SELECTION >>

━━━━━━

Re: 3.5.1 Connection Error Handling

+1 seems reasonable. I would edit #4 to just say "MAY close the
connection immediately if necessary" as "resource pressure" is not
well defined at all.

On Thu, May 9, 2013 at 10:29 AM, Roberto Peon <grmocg@gmail.com> wrote:
>
> I think the text is fine as is unless someone wants to include some text
> like the above indicating that the GOAWAY should actually hit the wire
> before closing the connection. As you want to be sure that the GOAWAY is
> actually emitted to the NIC's interface before doing close(). On many
> systems, if you don't wait for this to drain, then you end up discarding all
> queued data in the socket buffer.
>
> The most correct text would be something like:
> After generating and sending the GOAWAY the endpoint:
> 1) MUST not enqueue any more bytes to be sent to the endpoint.
> 2) SHOULD close the connection immediately after the send buffers including
> the GOAWAY have drained onto the network.
> 3) MUST discard any further received bytes from its peer without processing.
> 4) MAY close the connection immediately if under resource pressure.
>
> Note that with this wording one could still close the connection before the
> GOAWAY has been sent/drained. This must always be a possibility, else you
> subject yourself to resource exhaustion attacks.
>
> -=R
>
>
> On Thu, May 9, 2013 at 8:52 AM, William Chan (陈智昌) <willchan@chromium.org>
> wrote:
>>
>> Ah, I brainfarted when reading the section earlier and was thinking it was
>> general connection shutdown. Seeing as how this is specifically on
>> connection errors, it may indeed be reasonable to close the connection
>> immediately.
>>
>>
>> On Thu, May 9, 2013 at 12:07 PM, Jeff Pinner <jpinner@twitter.com> wrote:
>>>
>>> FWIW I believe we implemented interpretation (2) and the only code paths
>>> that we have that lead to connection errors are:
>>>
>>> 1) receiving a invalid stream-id on a stream open frame
>>> 2) receiving a corrupt/invalid frame
>>>
>>> Note, if the framing layer cannot continue to process frames, then there
>>> is no reason not to close the connection immediately since you cannot
>>> gracefully close the remaining open streams (assuming flow control is
>>> enabled).
>>>
>>> I think (2) is correct and should probably be made explicit in the spec.

━━━━━━

ACTIONS TO TAKE >>
**a.** Print the stretch of the connection error handling thread from "On Thu, May 9, 2013 at 10:29" through "to the endpoint.".
**b.** Continue the connection error handling thread from its final sentence.
The listing that comes next has nothing to do with the connection error handling thread.

SOURCE EXCERPT >>

━━━━━━

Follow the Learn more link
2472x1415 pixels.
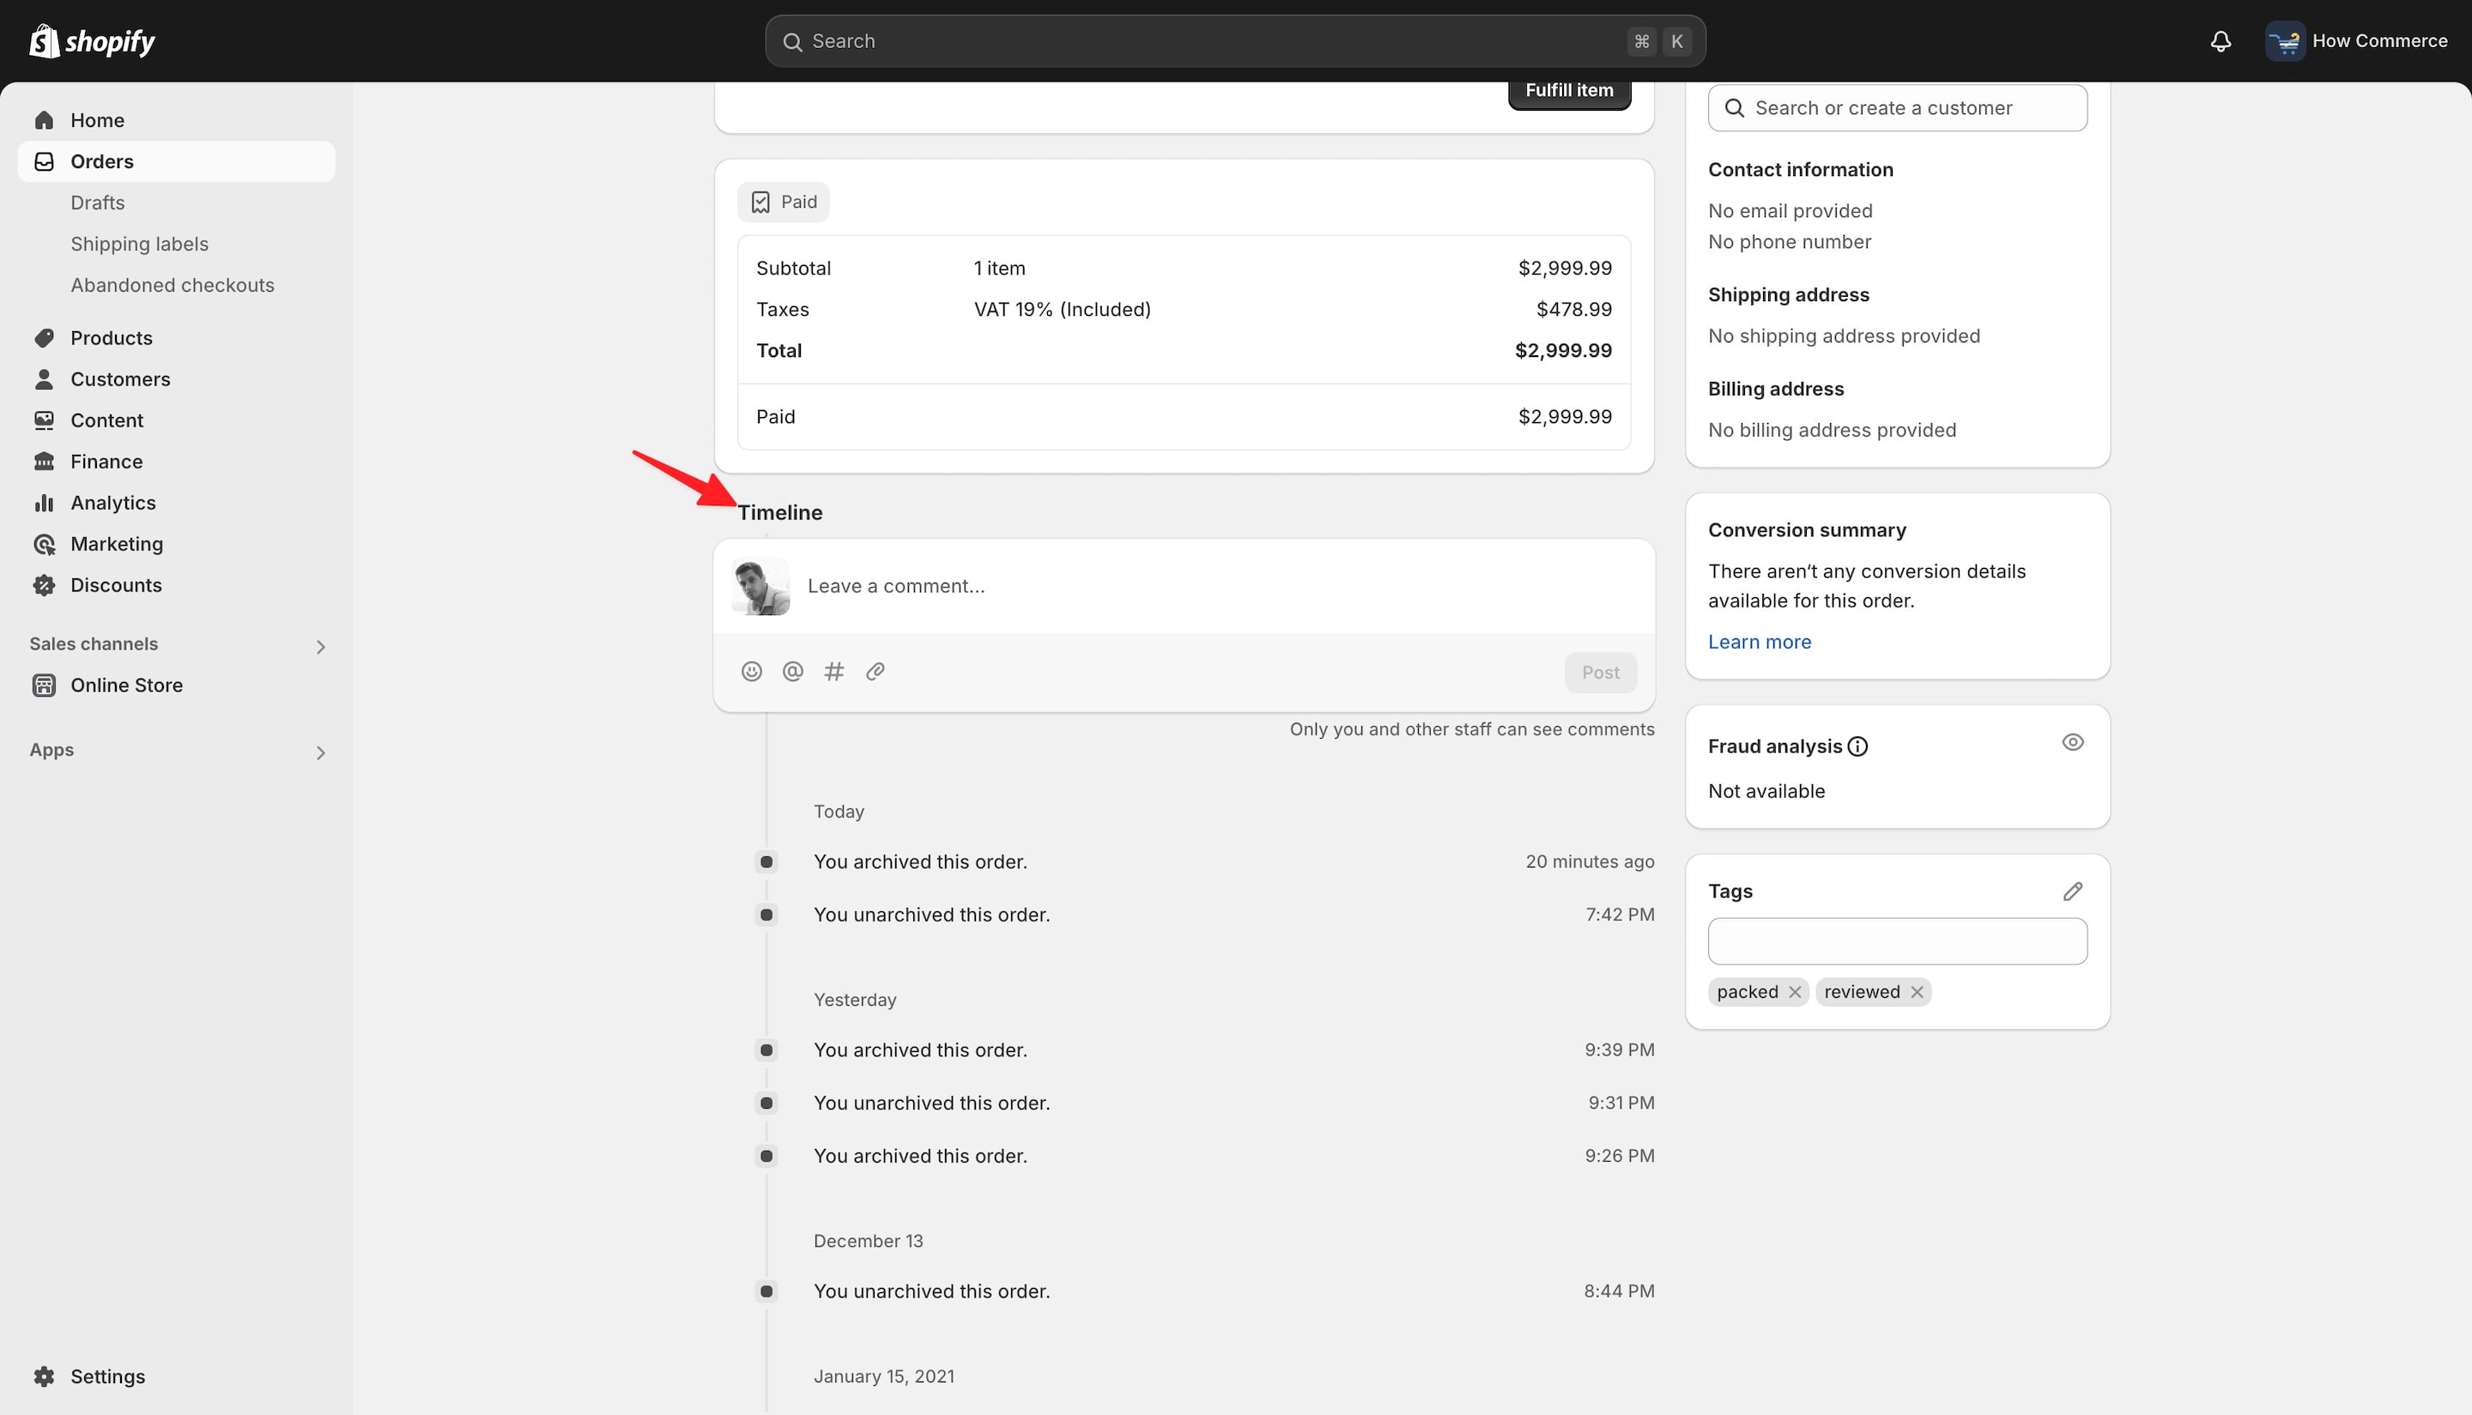(1759, 641)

━━━━━━

REPLIES >>
**a.**
On Thu, May 9, 2013 at 10:29 AM, Roberto Peon <grmocg@gmail.com> wrote:
>
> I think the text is fine as is unless someone wants to include some text
> like the above indicating that the GOAWAY should actually hit the wire
> before closing the connection. As you want to be sure that the GOAWAY is
> actually emitted to the NIC's interface before doing close(). On many
> systems, if you don't wait for this to drain, then you end up discarding all
> queued data in the socket buffer.
>
> The most correct text would be something like:
> After generating and sending the GOAWAY the endpoint:
> 1) MUST not enqueue any more bytes to be sent to the endpoint.

**b.**
>>>
>>>
>>>
>>> On Thu, May 9, 2013 at 7:24 AM, William Chan (陈智昌)
>>> <willchan@chromium.org> wrote:
>>>>
>>>> http://http2.github.io/http2-spec/#ConnectionErrorHandler has this
>>>> section which says:
>>>> """
>>>> An endpoint that encounters a connection error MUST first send a GOAWAY
>>>> (Section 3.8.7) frame with the stream identifier of the last stream that it
>>>> successfully received from its peer. The GOAWAY frame includes an error code
>>>> that indicates why the connection is terminating. After sending the GOAWAY
>>>> frame, the endpoint MUST close the TCP connection.
>>>> """
>>>>
>>>> I'm not sure how to interpret the last line. I see two possible
>>>> interpretations:
>>>> 1) At some point after sending the GOAWAY, it must close the connection.
>>>> 2) It must close the connection immediately after sending the GOAWAY.
>>>>
>>>> I think interpretation (1) is boring and useless. I think interpretation
>>>> (2) would probably be a spec error, since we want to allow time for
>>>> completing processing on accepted streams.
>>>>
>>>> I think the description in 3.8.7 gets it mostly correct -
>>>> http://http2.github.io/http2-spec/#GOAWAY. Except of course for the noted
>>>> issue in the text.
>>>> """
>>>> After sending a GOAWAY message, the sender can ignore frames for new
>>>> streams.
>>>>
>>>> [rfc.comment.8: Issue: connection state that is established by those
>>>> "ignored" messages cannot be ignored without the state in the two peers
>>>> becoming unsynchronized.]
>>>> """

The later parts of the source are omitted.